Work request
Keeping every word and mark, copy all of the data.

Stored items from a collection
___
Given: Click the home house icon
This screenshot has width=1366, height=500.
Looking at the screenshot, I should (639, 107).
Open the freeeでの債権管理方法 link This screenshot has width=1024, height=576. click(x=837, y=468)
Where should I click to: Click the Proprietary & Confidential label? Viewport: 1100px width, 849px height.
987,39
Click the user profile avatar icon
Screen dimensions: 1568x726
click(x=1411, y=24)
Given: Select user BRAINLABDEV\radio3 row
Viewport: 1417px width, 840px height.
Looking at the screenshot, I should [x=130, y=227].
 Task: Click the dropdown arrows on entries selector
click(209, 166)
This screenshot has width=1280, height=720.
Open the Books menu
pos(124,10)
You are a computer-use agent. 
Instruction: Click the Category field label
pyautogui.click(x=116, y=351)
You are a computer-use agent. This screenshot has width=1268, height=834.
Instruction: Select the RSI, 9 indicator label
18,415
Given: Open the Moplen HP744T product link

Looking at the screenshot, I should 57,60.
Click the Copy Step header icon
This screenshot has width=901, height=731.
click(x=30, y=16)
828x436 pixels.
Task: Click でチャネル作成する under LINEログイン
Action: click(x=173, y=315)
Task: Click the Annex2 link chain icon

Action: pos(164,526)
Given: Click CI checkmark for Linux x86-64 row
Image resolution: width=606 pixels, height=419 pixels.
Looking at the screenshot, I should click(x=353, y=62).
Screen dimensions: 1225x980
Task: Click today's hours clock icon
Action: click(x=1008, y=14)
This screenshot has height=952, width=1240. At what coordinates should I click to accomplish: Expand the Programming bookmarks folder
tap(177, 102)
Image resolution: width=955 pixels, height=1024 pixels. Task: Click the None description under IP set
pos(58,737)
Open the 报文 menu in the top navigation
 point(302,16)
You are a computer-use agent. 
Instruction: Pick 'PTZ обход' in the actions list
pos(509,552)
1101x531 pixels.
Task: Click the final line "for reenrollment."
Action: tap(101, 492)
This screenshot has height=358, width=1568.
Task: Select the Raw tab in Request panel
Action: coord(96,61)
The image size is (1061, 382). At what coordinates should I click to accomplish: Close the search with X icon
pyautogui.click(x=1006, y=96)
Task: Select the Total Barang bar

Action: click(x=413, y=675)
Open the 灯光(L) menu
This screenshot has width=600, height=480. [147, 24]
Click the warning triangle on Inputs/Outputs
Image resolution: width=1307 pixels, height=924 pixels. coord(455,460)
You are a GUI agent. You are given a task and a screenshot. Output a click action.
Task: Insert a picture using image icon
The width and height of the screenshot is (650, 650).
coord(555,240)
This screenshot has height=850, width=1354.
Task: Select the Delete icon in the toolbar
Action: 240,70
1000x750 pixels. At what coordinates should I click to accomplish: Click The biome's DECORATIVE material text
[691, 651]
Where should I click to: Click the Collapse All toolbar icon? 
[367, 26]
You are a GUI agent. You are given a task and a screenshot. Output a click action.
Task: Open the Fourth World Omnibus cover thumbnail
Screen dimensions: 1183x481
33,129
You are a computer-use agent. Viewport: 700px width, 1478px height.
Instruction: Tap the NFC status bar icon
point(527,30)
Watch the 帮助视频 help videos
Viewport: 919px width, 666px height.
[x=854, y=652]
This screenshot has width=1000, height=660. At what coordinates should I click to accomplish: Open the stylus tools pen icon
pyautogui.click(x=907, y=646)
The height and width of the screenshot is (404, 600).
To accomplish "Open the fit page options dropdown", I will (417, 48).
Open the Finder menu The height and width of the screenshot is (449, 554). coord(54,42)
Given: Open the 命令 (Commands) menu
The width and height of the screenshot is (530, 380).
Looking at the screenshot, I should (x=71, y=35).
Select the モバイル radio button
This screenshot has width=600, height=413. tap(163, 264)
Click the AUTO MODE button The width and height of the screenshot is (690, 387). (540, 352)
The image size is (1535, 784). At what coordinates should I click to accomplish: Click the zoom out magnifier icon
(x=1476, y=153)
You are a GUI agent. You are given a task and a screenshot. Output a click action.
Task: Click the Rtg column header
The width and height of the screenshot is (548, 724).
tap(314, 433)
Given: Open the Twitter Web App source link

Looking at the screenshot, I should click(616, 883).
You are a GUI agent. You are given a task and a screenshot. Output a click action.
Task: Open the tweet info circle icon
___
Exercise result
Given: Click the home house icon
This screenshot has width=1366, height=500.
Looking at the screenshot, I should (639, 107).
Open the freeeでの債権管理方法 link This screenshot has width=1024, height=576. click(x=837, y=468)
Where should I click to: Click the Proprietary & Confidential label? Viewport: 1100px width, 849px height.
987,39
Click the user profile avatar icon
Screen dimensions: 1568x726
click(x=1411, y=24)
Given: Select user BRAINLABDEV\radio3 row
Viewport: 1417px width, 840px height.
Looking at the screenshot, I should [x=130, y=227].
 Task: Click the dropdown arrows on entries selector
click(209, 166)
This screenshot has width=1280, height=720.
Open the Books menu
pos(124,10)
You are a computer-use agent. 
Instruction: Click the Category field label
pyautogui.click(x=116, y=351)
You are a computer-use agent. This screenshot has width=1268, height=834.
Instruction: Select the RSI, 9 indicator label
18,415
Given: Open the Moplen HP744T product link

Looking at the screenshot, I should 57,60.
Click the Copy Step header icon
This screenshot has width=901, height=731.
click(x=30, y=16)
828x436 pixels.
Task: Click でチャネル作成する under LINEログイン
Action: click(x=173, y=315)
Task: Click the Annex2 link chain icon

Action: pos(164,526)
Given: Click CI checkmark for Linux x86-64 row
Image resolution: width=606 pixels, height=419 pixels.
Looking at the screenshot, I should click(x=353, y=62).
Screen dimensions: 1225x980
Task: Click today's hours clock icon
Action: click(x=1008, y=14)
This screenshot has height=952, width=1240. At what coordinates should I click to accomplish: Expand the Programming bookmarks folder
tap(177, 102)
Image resolution: width=955 pixels, height=1024 pixels. Task: Click the None description under IP set
pos(58,737)
Open the 报文 menu in the top navigation
 point(302,16)
You are a computer-use agent. 
Instruction: Pick 'PTZ обход' in the actions list
pos(509,552)
1101x531 pixels.
Task: Click the final line "for reenrollment."
Action: tap(101, 492)
This screenshot has height=358, width=1568.
Task: Select the Raw tab in Request panel
Action: coord(96,61)
The image size is (1061, 382). At what coordinates should I click to accomplish: Close the search with X icon
pyautogui.click(x=1006, y=96)
Task: Select the Total Barang bar

Action: click(x=413, y=675)
Open the 灯光(L) menu
This screenshot has width=600, height=480. [147, 24]
Click the warning triangle on Inputs/Outputs
Image resolution: width=1307 pixels, height=924 pixels. coord(455,460)
You are a GUI agent. You are given a task and a screenshot. Output a click action.
Task: Insert a picture using image icon
The width and height of the screenshot is (650, 650).
coord(555,240)
This screenshot has height=850, width=1354.
Task: Select the Delete icon in the toolbar
Action: 240,70
1000x750 pixels. At what coordinates should I click to accomplish: Click The biome's DECORATIVE material text
[691, 651]
Where should I click to: Click the Collapse All toolbar icon? 
[367, 26]
You are a GUI agent. You are given a task and a screenshot. Output a click action.
Task: Open the Fourth World Omnibus cover thumbnail
Screen dimensions: 1183x481
33,129
You are a computer-use agent. Viewport: 700px width, 1478px height.
Instruction: Tap the NFC status bar icon
point(527,30)
Watch the 帮助视频 help videos
Viewport: 919px width, 666px height.
[x=854, y=652]
This screenshot has width=1000, height=660. At what coordinates should I click to accomplish: Open the stylus tools pen icon
pyautogui.click(x=907, y=646)
The height and width of the screenshot is (404, 600).
To accomplish "Open the fit page options dropdown", I will (417, 48).
Open the Finder menu The height and width of the screenshot is (449, 554). coord(54,42)
Given: Open the 命令 (Commands) menu
The width and height of the screenshot is (530, 380).
Looking at the screenshot, I should (x=71, y=35).
Select the モバイル radio button
This screenshot has width=600, height=413. tap(163, 264)
Click the AUTO MODE button The width and height of the screenshot is (690, 387). (540, 352)
The image size is (1535, 784). At what coordinates should I click to accomplish: Click the zoom out magnifier icon
(x=1476, y=153)
You are a GUI agent. You are given a task and a screenshot. Output a click action.
Task: Click the Rtg column header
The width and height of the screenshot is (548, 724).
tap(314, 433)
Given: Open the Twitter Web App source link

Looking at the screenshot, I should click(616, 883).
You are a GUI agent. You are given a task and a screenshot. Output a click action.
Task: Open the tweet info circle icon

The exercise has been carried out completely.